Borrowers couldn’t afford the payments and defaulted on the loans. Those loans were packaged and repackaged throughout the industry and wreaked havoc on many balance sheets, especially those of banks. Since no one knew how bad the defaults would be or the true contents of those “packages,” collateral was quickly priced at zero forcing a wave of selling as entities needed to shore up their balance sheets.

This is what led to quantitative easing and the push to make the financial system liquid again. 
Today’s market conditions are more reminiscent of the 2000 period. Asset prices were way overvalued, particularly the tech stocks, and eventually they came back down to earth. That is where we’re at today with the current market. Interest rates are not escalating like they were from 2005-2007 and those concerned about a crash are not basing the call on debt defaults. Pundits are pointing out the extreme overvaluation of general equities and how those valuations are unsustainable. Therefore, they conclude, the next crash should bring current valuations back down to earth à la 2000.  
The crash in 2000 did not really register on the price of gold or resource stocks. They were already at extreme lows and didn’t have much room to go down further. The situation is similar today. Despite the multi-year rally in general equities, resource stocks are still at lows last seen in the early 2000s. The price of gold in real terms (using Shadow Stats alternate inflation rate) is near what it was in 2000. So resource stocks, and possibly gold, don’t have much room to go down from here, especially compared to 2008 when the resource sector had already been in a multi-year bull market with lots of room to go down.
The chart below highlights the relative price of gold stocks compared to the S&P 500.

Note the difference between now, 2008, and 2000.

Source: StockCharts.com

Also, note the price of gold relative to the S&P 500 during the crashes of 2000 and 2008. In 2000 gold held its value pretty well. In 2008, despite a volatile couple months, gold ended up doing very well compared to the S&P 500 as you can see from the spike.

Source: StockCharts.com

The picture I’m painting for you is that holding gold should benefit you during the next market meltdown. Take a look at the last 6 months of the S&P 500, VIX, and gold price. In three of the four spikes in volatility, gold has gone up. And despite the rising S&P 500, the price of gold is holding up. Is this foreshadowing what’s to come? 

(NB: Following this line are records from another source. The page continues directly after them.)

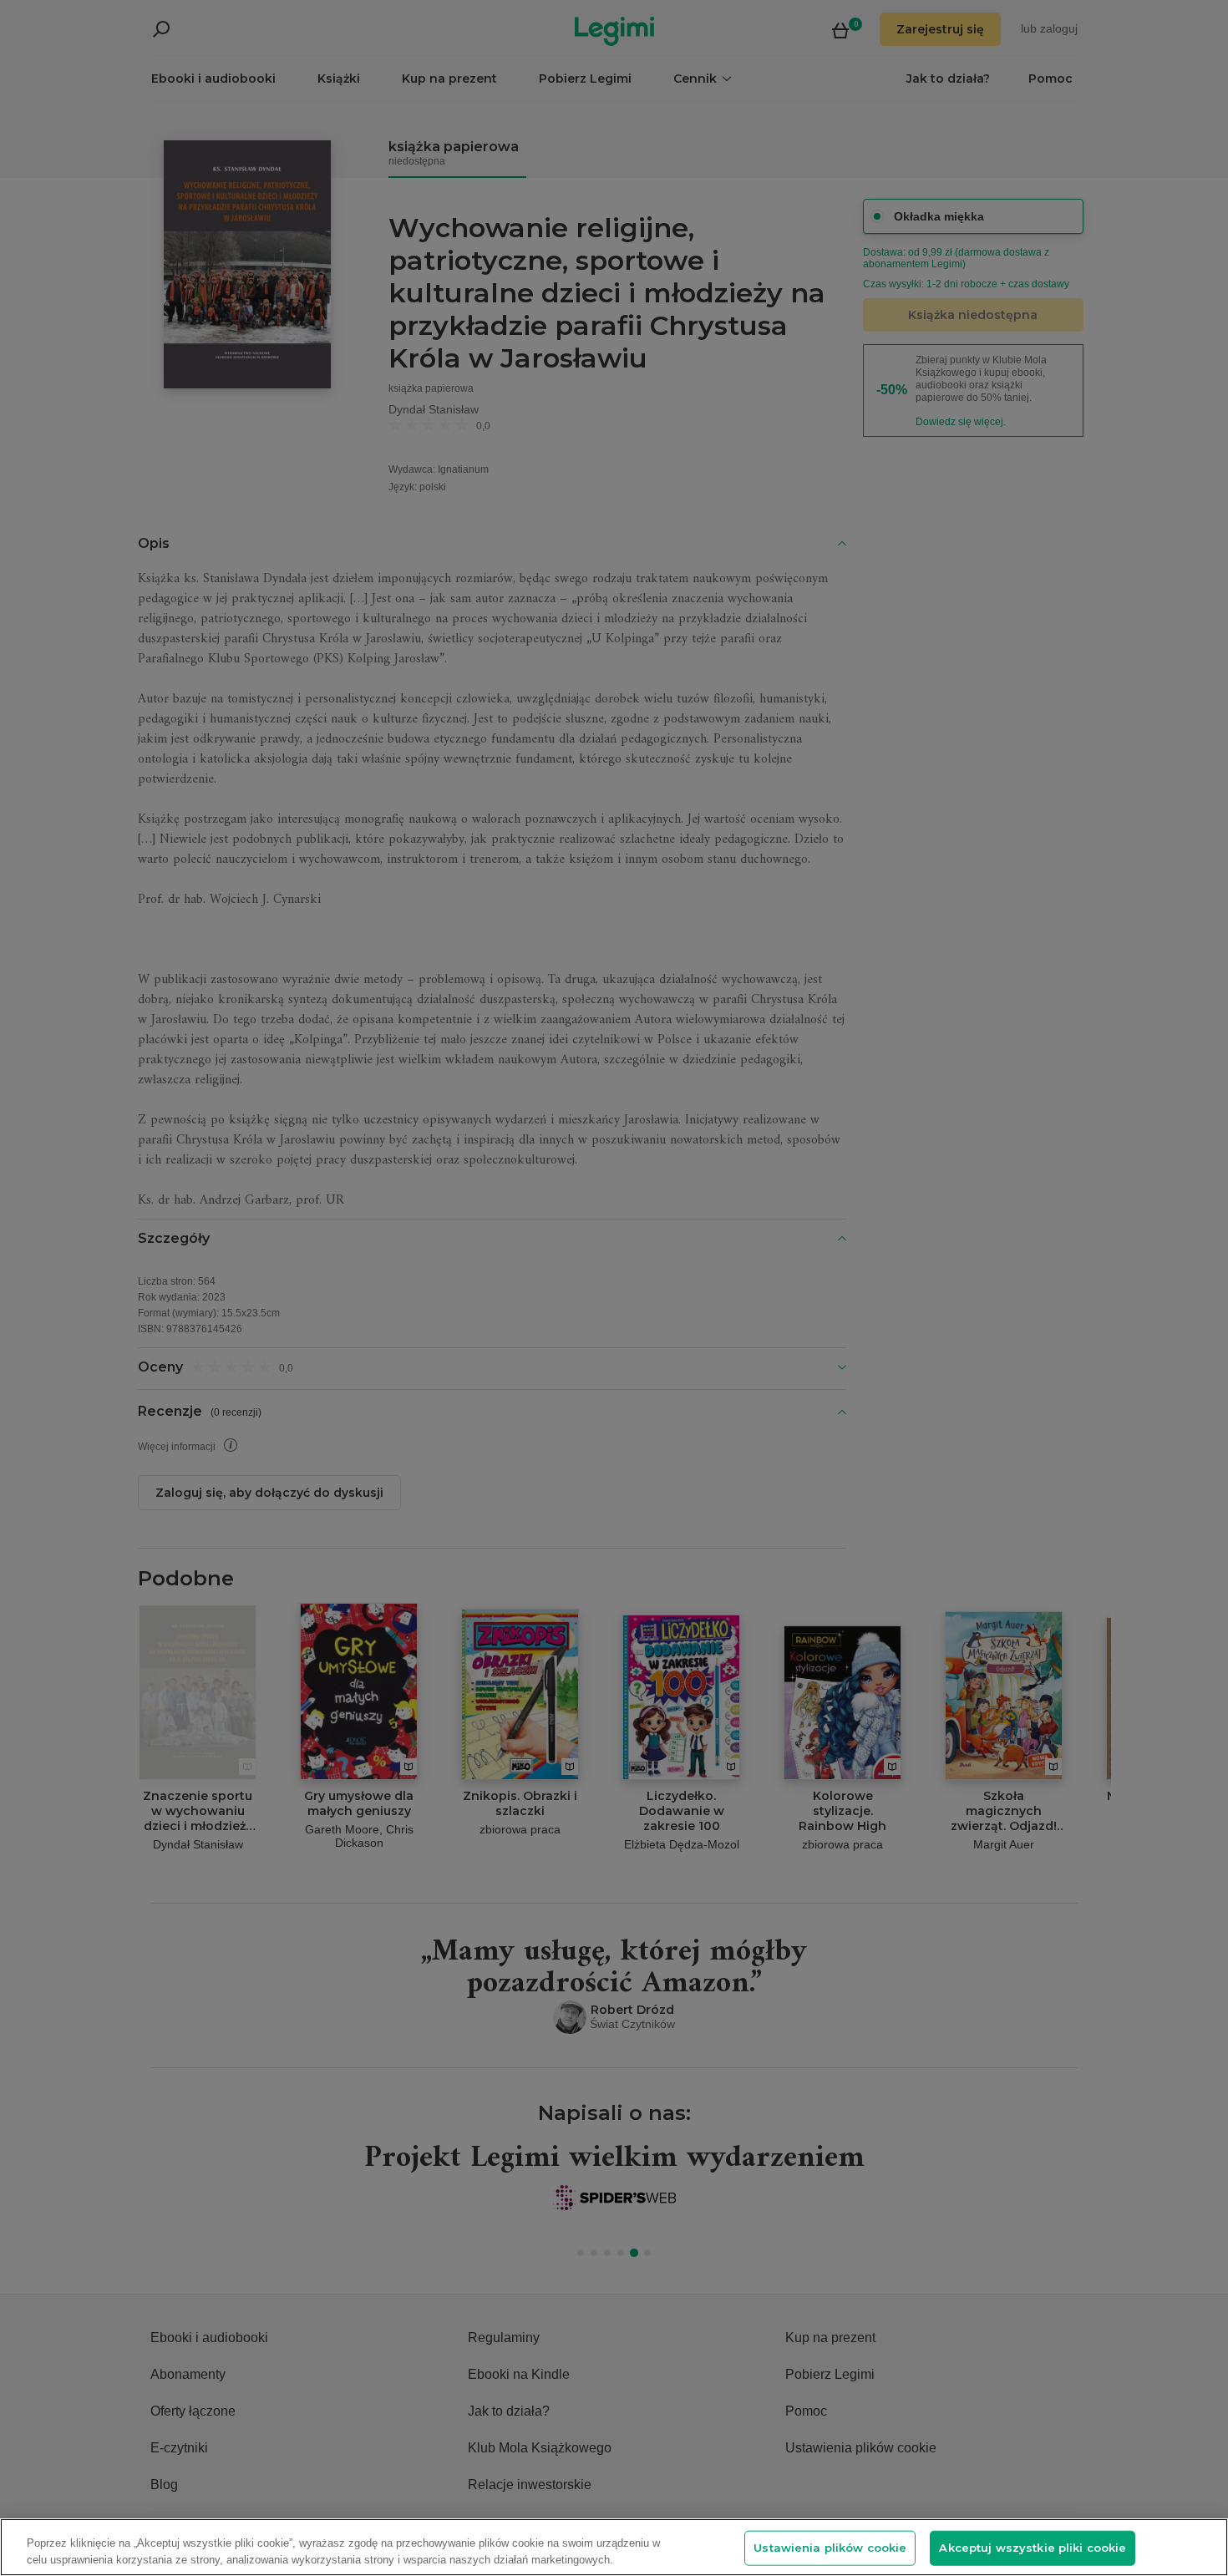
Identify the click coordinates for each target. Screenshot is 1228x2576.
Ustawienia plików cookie (830, 2547)
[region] (614, 2547)
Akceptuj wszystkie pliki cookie (1032, 2547)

Maybe gold will finally start acting like the safe haven we expect it to be?

Source: Stockcharts.com

If the gold price does well, gold stocks should hold up. Should. After all, gold stocks are stocks too and could get swept into the selling, especially if margin calls force investors to sell anything they can. 

To be safe, I have been buying puts on the S&P 500 to hedge my portfolios. If the S&P 500 crashes, my clients will be pleasantly surprised.

A critical part of this hedge is buying the puts (insurance) as cheaply as possible so that the cost is a mere fraction of the account value. That way if a crash doesn’t occur, the cost is small and can be made up elsewhere.  With volatility so low right now, the cost of this insurance is low too.

When I go through this hedging strategy with some people, they want to bet big on it because they are convinced the market will crash.  That is a mistake.  The key to this hedge is being able to keep it going as long as possible which means not being greedy and spreading out your cash out over a longer time frame. 

There is one fly in the ointment of the argument for the market being on the edge of a collapse.  As I said in the beginning, many people, too many, are talking about the overvaluation of the market and the likelihood of a pullback. That means many people are short and could be forced to cover if their timing is wrong. This would cause a huge short squeeze taking stocks even higher. Even so, this should be temporary and set the stage for an even bigger decline.

In summary, I believe the general stock market is due for a pullback in the months and years to come. If or when this happens, I expect gold to hold up well. Resource stocks being stocks may not hold up as well. Purchasing protective puts on the S&P 500 is one way to benefit from market turbulence and potentially offset losses associated with a general equity sell off.